G S SEIDENSTICKER It sure is – and I’ve heard as many theories as there are flakes of snow in a blizzard! It’s in the nature of science to play with theories. That’s a natural and healthy thing.
SFF But, perhaps, a little distracting for the general population?
G S SEIDENSTICKER Indeed. But the mystery, if I can call it that, is not such a big one.
SFF You say that, but most people don’t know the real cause of the Snow. Do you think the government is justified in restricting knowledge on such an area of – we might say – pressing public interest?
G S SEIDENSTICKER I don’t think you can say that the government is actively restricting knowledge. The government has a very difficult job to do, a difficult balancing act. Society has changed so much, and preserving the things that are important to us – free enterprise, freedom, quality of life – means making some tough choices. I think they’ve got it about right at the moment; actively disseminating the truth might be destabilising to our fragile new order – that, after all, is how people in government tend to think. But neither have they actually banned the information … not yet anyway!
SFF You say the truth of the situation might be destabilising, yet you’re talking to us here today?
G S SEIDENSTICKER Science is about the truth, first and foremost. I believe, deep down, that the truth cannot harm us. I believe in freedom, of course, but I also believe the old adage, that the truth will set us free. So I’m happy to talk about things if anybody asks me – and you guys asked me!
SFF When you describe knowledge of the true source of the Snow as ‘destabilising’, what do you mean?

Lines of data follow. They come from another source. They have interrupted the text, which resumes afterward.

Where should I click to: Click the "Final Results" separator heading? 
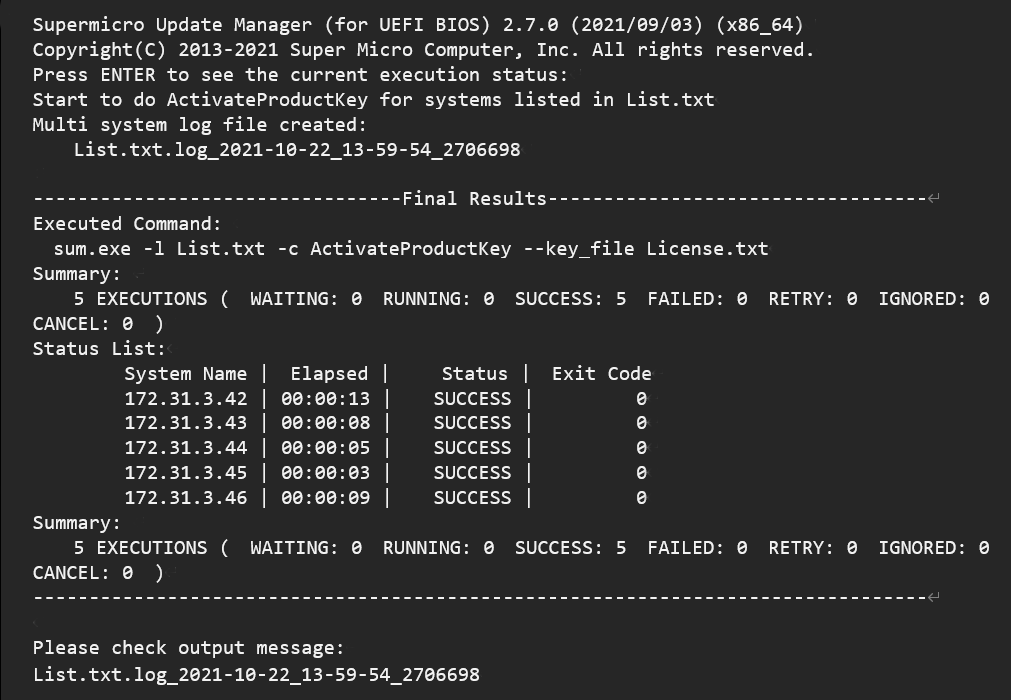tap(474, 199)
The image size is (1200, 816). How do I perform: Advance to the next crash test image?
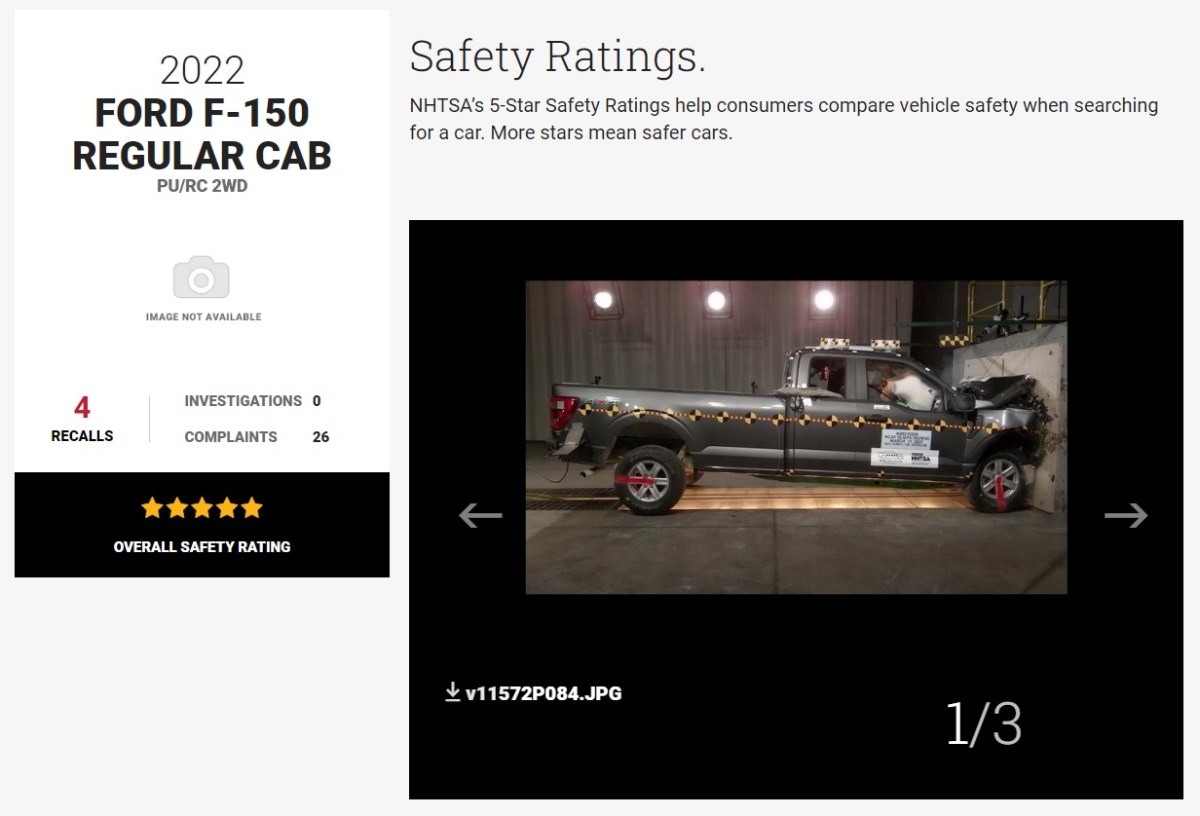pos(1126,515)
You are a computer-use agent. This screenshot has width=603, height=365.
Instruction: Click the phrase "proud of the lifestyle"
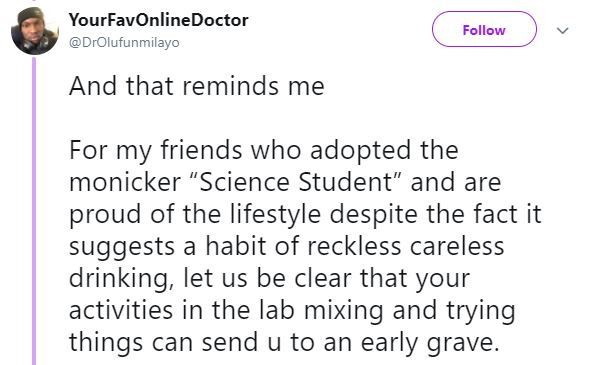click(195, 214)

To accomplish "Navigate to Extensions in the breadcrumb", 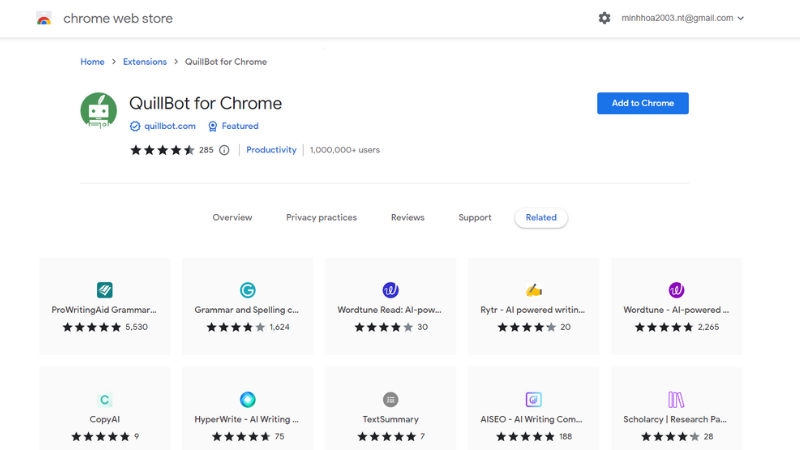I will point(144,62).
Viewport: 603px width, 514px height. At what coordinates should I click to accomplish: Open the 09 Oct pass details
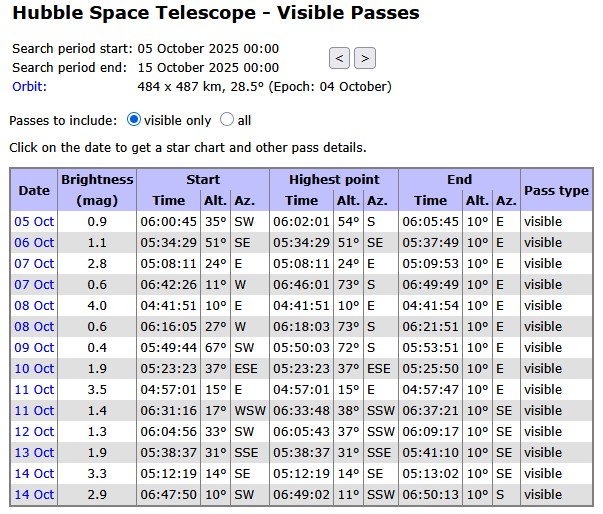(34, 347)
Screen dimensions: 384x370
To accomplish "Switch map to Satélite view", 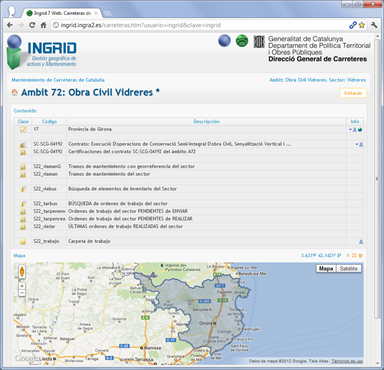I will point(349,269).
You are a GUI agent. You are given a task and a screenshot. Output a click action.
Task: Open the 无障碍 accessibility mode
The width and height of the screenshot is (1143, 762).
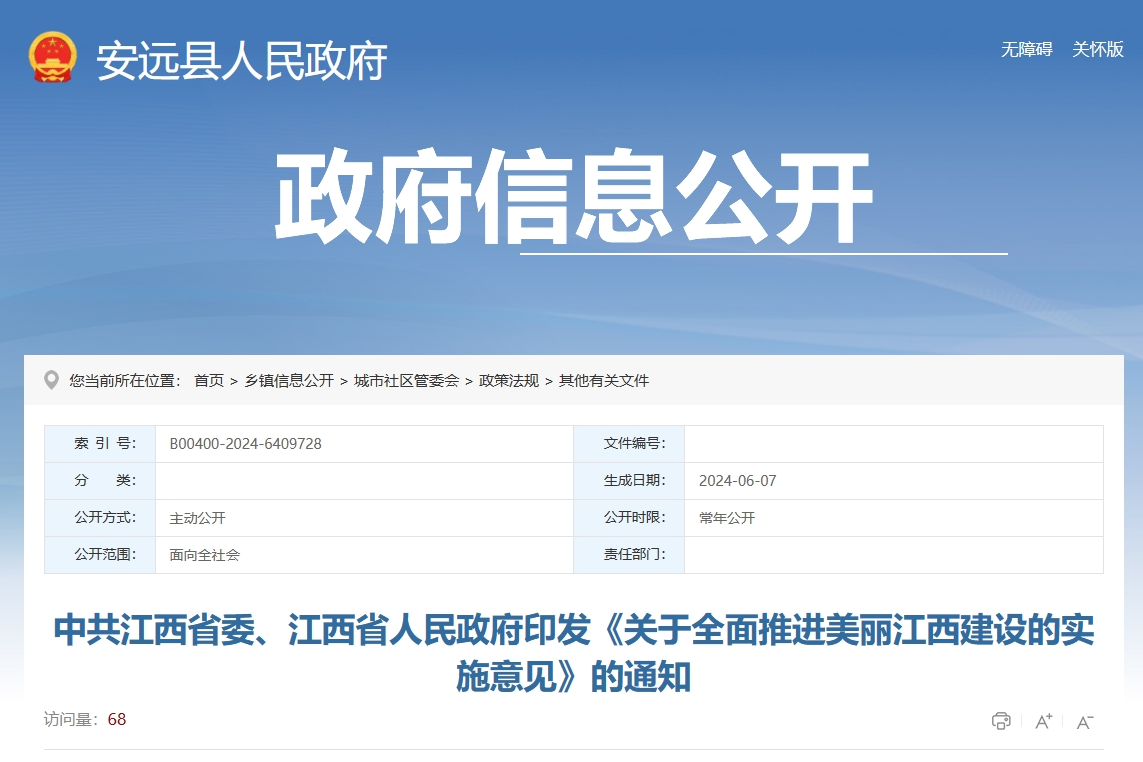[1026, 49]
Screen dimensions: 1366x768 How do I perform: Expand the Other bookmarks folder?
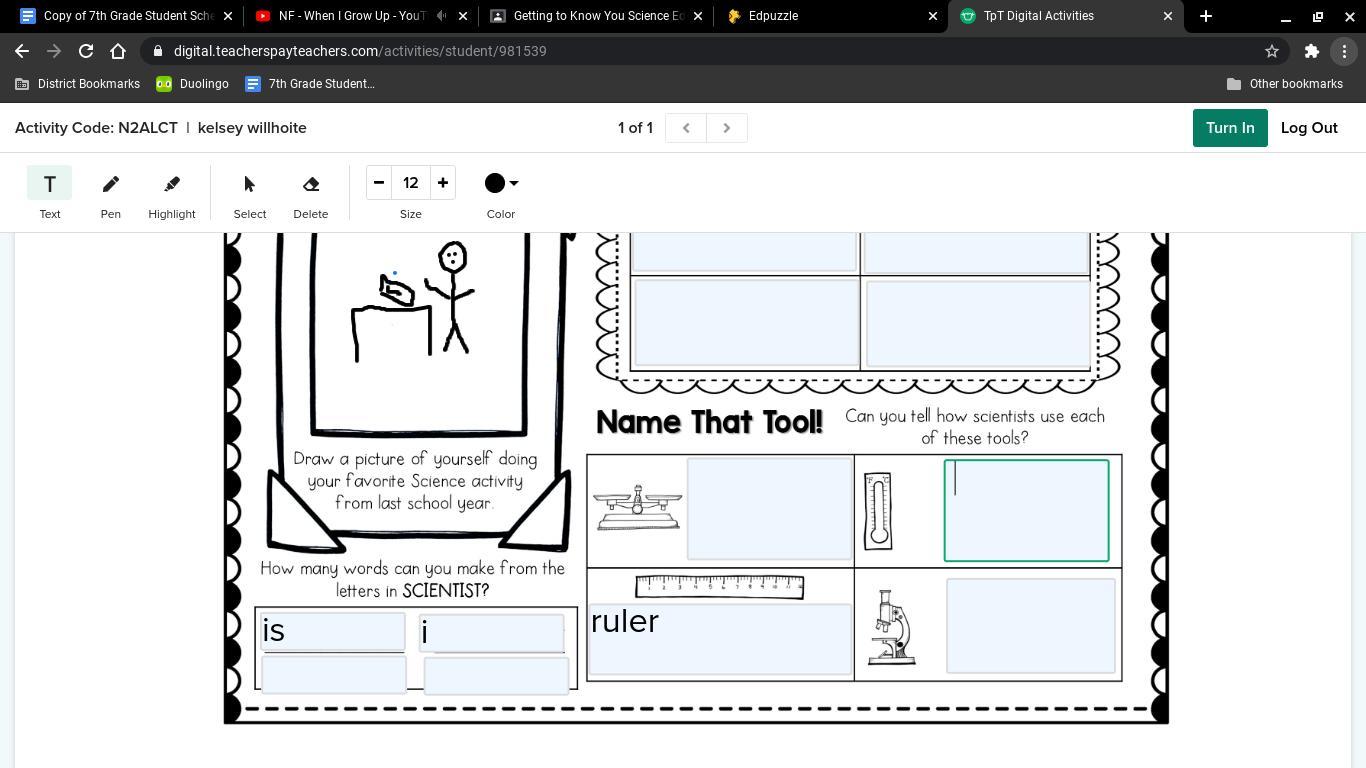1284,84
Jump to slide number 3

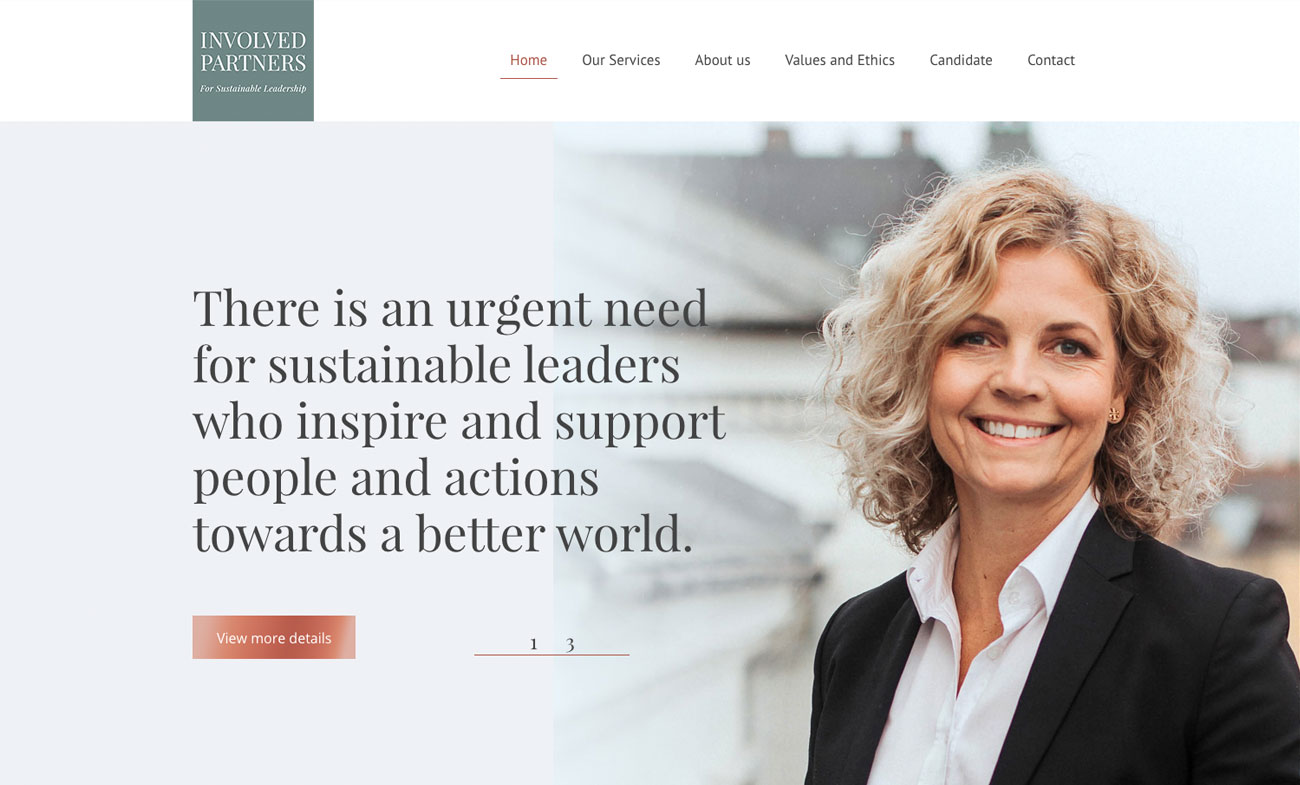coord(570,644)
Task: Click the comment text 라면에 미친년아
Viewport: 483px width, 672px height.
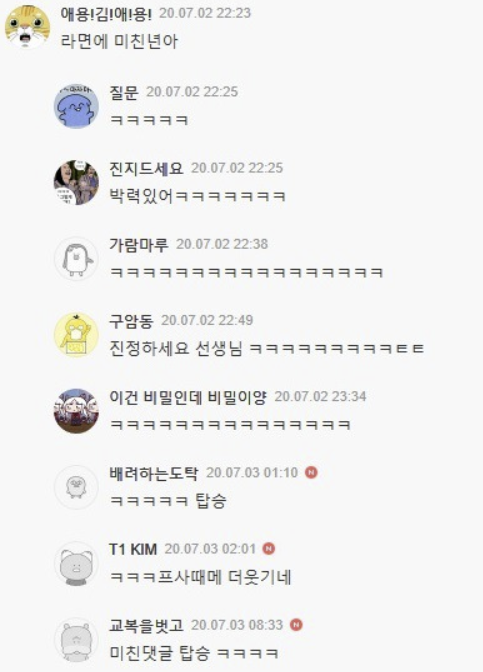Action: point(119,42)
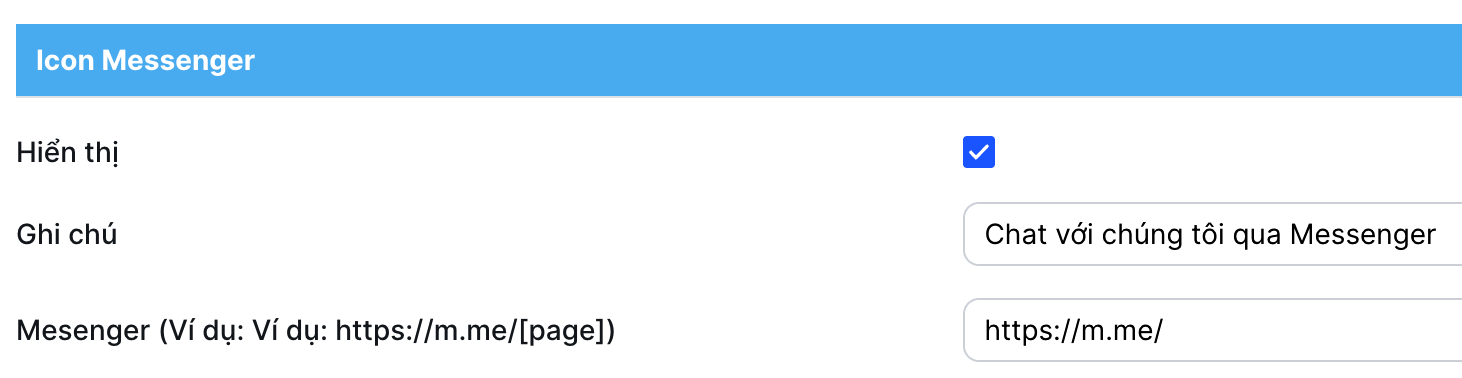Click the word 'Chat' in Ghi chú field
This screenshot has height=378, width=1462.
tap(1012, 235)
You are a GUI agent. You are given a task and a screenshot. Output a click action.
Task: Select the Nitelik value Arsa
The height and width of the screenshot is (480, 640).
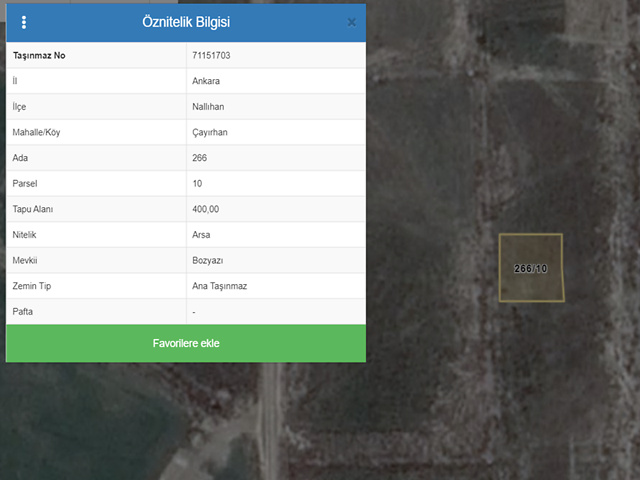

G S SEIDENSTICKER I mean it might turn people against science and scientists. This would be destabilising because so much of our future depends upon the proper development and articulation of science. We have so many new challenges in this new world, and new enemies as well: we need scientific and technological innovation to address these problems.
SFF In what way would the ‘truth’ about the coming of the Snow cause resentment against scientists?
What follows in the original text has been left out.